▸ What to produce
Set out exactly, line by line, the stretch of data below that begins at the line containing "Given: Expand the Typ rádia dropdown" and ends at the line containing "Task: View the top-down shoe thumbnail", with both ends kept.

━━━ Working data ━━━

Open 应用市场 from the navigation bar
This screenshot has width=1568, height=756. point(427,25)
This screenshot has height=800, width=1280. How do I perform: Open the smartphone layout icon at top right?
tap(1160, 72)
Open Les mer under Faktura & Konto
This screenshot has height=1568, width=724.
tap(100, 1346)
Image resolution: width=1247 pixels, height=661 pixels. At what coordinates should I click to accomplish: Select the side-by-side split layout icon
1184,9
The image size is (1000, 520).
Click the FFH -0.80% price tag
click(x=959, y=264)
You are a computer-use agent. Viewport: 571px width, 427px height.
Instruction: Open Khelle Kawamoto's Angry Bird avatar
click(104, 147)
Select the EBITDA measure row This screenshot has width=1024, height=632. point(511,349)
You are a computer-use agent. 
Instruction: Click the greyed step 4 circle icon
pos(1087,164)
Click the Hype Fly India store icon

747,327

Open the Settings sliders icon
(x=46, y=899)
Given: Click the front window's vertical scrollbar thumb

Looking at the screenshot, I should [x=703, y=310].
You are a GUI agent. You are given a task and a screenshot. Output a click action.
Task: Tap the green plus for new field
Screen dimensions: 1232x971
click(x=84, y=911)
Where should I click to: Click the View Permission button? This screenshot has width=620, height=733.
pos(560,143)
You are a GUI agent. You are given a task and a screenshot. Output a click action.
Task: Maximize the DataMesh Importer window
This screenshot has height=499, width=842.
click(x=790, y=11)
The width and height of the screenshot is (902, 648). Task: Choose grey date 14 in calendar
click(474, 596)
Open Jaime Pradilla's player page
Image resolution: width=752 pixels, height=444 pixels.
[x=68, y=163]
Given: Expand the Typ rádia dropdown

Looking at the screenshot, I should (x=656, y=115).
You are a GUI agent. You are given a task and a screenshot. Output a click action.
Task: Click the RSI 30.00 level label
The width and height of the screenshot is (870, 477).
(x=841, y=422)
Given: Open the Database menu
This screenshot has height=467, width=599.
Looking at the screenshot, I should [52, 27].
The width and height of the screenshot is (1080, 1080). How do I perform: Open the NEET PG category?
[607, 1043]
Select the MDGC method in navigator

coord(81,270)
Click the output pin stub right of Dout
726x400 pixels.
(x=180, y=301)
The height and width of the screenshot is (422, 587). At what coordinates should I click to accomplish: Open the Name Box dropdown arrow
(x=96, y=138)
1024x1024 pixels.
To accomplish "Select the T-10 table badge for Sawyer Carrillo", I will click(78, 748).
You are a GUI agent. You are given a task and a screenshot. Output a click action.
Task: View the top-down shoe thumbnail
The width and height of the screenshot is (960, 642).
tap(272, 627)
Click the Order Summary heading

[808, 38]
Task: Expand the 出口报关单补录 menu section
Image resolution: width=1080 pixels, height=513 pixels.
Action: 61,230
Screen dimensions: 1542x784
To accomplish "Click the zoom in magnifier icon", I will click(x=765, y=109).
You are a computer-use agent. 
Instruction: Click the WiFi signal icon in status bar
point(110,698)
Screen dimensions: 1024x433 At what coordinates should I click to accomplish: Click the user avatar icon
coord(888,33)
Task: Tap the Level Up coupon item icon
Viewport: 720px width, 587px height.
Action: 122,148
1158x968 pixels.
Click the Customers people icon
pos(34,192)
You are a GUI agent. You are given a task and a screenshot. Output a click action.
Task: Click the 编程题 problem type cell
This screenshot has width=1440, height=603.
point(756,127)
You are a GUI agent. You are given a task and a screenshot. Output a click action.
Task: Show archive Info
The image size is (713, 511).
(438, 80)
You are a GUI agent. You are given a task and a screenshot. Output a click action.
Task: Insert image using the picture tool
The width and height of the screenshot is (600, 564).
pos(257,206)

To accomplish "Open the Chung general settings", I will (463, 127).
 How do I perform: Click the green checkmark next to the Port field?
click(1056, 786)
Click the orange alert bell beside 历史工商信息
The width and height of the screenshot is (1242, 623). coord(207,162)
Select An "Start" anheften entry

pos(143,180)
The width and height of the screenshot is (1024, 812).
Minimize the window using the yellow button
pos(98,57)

━━━

▸ Exercise solution
Given: Expand the Typ rádia dropdown

Looking at the screenshot, I should (x=656, y=115).
You are a GUI agent. You are given a task and a screenshot. Output a click action.
Task: Click the RSI 30.00 level label
The width and height of the screenshot is (870, 477).
(x=841, y=422)
Given: Open the Database menu
This screenshot has height=467, width=599.
Looking at the screenshot, I should [52, 27].
The width and height of the screenshot is (1080, 1080). How do I perform: Open the NEET PG category?
[607, 1043]
Select the MDGC method in navigator

coord(81,270)
Click the output pin stub right of Dout
726x400 pixels.
(x=180, y=301)
The height and width of the screenshot is (422, 587). At what coordinates should I click to accomplish: Open the Name Box dropdown arrow
(x=96, y=138)
1024x1024 pixels.
To accomplish "Select the T-10 table badge for Sawyer Carrillo", I will click(78, 748).
You are a GUI agent. You are given a task and a screenshot. Output a click action.
Task: View the top-down shoe thumbnail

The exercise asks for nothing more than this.